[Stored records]
+ + + + +

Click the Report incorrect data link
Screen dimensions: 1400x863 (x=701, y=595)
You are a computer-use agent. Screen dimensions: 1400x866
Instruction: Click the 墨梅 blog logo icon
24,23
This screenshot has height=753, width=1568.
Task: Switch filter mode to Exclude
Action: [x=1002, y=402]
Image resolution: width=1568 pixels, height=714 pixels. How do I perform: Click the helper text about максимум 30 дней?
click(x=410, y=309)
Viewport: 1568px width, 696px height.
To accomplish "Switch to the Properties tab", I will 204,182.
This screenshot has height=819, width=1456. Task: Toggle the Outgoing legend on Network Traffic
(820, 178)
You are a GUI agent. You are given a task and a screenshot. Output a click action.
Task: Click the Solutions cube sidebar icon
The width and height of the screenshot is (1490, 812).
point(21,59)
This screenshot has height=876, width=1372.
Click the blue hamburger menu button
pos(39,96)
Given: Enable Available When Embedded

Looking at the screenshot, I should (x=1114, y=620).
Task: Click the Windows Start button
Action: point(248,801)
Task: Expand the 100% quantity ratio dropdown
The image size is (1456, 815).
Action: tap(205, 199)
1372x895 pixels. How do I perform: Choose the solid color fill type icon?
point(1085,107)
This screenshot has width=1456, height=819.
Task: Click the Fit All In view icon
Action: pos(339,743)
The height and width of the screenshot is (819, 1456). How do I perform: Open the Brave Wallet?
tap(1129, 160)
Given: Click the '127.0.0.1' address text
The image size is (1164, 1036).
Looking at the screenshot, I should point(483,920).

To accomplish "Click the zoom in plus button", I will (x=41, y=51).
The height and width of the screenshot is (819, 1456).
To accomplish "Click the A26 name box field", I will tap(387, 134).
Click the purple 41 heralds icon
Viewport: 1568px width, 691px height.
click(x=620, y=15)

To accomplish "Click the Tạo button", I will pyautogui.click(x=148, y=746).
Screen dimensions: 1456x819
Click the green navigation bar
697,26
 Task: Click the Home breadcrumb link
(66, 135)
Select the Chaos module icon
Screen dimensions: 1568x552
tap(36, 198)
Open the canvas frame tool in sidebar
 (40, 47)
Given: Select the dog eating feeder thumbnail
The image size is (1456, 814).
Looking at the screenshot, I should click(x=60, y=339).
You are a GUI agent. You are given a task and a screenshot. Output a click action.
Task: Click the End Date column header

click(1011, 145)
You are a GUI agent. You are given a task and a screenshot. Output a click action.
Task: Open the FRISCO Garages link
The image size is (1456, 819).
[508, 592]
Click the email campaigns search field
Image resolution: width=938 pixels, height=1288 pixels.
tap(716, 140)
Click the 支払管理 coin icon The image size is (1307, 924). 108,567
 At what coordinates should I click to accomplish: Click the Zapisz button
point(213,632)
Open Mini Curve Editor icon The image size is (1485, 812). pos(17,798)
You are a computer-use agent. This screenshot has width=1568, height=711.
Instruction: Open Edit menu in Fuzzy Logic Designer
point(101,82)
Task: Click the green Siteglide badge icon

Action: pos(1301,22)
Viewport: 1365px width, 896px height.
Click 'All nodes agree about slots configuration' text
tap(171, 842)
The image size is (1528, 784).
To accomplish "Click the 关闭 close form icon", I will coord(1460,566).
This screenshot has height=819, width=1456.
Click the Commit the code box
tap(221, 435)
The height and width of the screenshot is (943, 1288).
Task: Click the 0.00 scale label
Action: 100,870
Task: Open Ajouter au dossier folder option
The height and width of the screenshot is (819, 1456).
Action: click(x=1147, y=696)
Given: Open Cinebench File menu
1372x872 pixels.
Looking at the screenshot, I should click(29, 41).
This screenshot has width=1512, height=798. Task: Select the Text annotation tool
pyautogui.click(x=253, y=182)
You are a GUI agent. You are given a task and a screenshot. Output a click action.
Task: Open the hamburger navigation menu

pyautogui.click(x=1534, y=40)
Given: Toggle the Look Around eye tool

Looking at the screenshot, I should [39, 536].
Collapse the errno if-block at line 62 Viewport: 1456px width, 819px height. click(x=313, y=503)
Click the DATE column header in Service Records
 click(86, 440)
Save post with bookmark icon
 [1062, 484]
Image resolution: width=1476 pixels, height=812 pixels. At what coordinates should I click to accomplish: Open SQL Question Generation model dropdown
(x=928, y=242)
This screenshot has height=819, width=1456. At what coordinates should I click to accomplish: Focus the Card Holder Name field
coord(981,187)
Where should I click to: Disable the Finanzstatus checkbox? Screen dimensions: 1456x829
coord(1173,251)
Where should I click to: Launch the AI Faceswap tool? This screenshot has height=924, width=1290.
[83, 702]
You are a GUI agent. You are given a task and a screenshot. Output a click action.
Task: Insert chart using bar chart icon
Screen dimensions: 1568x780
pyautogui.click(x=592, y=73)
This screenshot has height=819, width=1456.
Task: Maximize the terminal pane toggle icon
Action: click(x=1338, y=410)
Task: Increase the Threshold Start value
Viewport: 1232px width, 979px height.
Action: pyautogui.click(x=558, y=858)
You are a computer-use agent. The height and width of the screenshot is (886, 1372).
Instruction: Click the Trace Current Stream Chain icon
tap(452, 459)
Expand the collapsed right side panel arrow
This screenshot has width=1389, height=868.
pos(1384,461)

+ + + + +

» **TASK ITEM**: Using the records above, filter out every line that lacks the string "computer" and copy the rest.

» **WRITTEN SOLUTION**:
You are a computer-use agent. Screen dimensions: 1400x866
You are a computer-use agent. This screenshot has width=1568, height=711.
You are a computer-use agent. The height and width of the screenshot is (886, 1372).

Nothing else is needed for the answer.